Is it valid to take $|- \infty | = \infty$?
or is the absolute value e.g. not defined for infinity?
Particularly,
if one wishes to argue that operator $f(x)=x$ is not bounded below on $\mathbb{R}_{-}$, then the definition for bounded belowness for operators says must be $\beta > 0$ s.t.
$$\| T x \| \geq \beta\|x\|$$
(and here the norm is abs)
but then if $x \rightarrow -\infty$?
On
It is indeed true that $\lim_{x \to -\infty} |x| = \infty$ and can be elementary checked.
As for the operator note, it is indeed true, since either $-\infty$ or $\infty$ give an expression of the type $\infty \geq \beta \infty$ with $\beta >0$, thus the operator is unbounded.
Be careful when referring to boundedness of operators :
Let $T:X \to Y$ be a linear operator.
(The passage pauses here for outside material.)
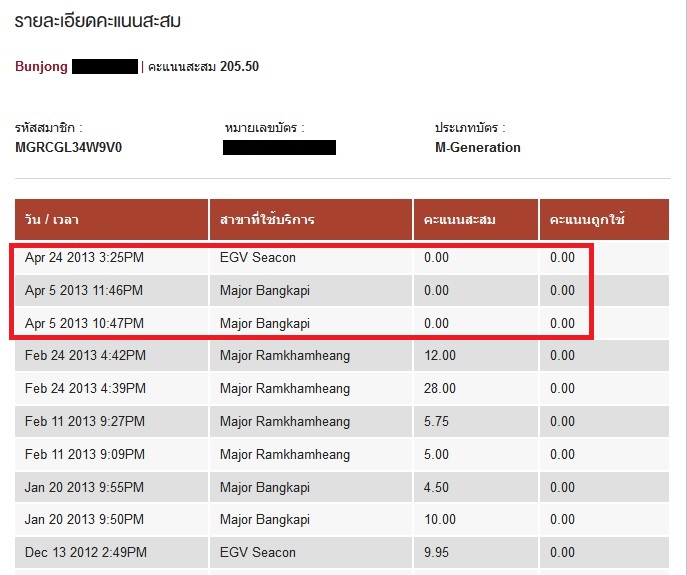The image size is (687, 575).
Task: Select the Dec 13 2012 2:49PM row
Action: (x=342, y=553)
A bounded linear operator is generally not a bounded function. Trully, in many cases one can find a sequence $x_{k} \in X$ such that $ \|Tx_{k}\|_{Y}\rightarrow \infty $. Instead, all that is required for the operator to be bounded is that : $$\frac{\|Tx\|}{\|x\|} \leq M < \infty$$ Thus, the expression $\|Tx\| \geq \beta \|x\|$ does not mean bounded belowness as we would say when talking about a common function.
On
Beware that in $n$ dimensions (as the use of the norm seems to indicate), $x\to\infty$ and $x\to-\infty$ are meanigless/useless, because vectors can escape to infinity in many different ways. Such as $(t,-t,3,-\sin t,-t)$ where $t$ tends to infinity.
So all you consider is the norm, a scalar, that is always positive.
Yes, that's correct. Note that in your example you may take $\beta=1$ since $\infty\ge 1\infty$.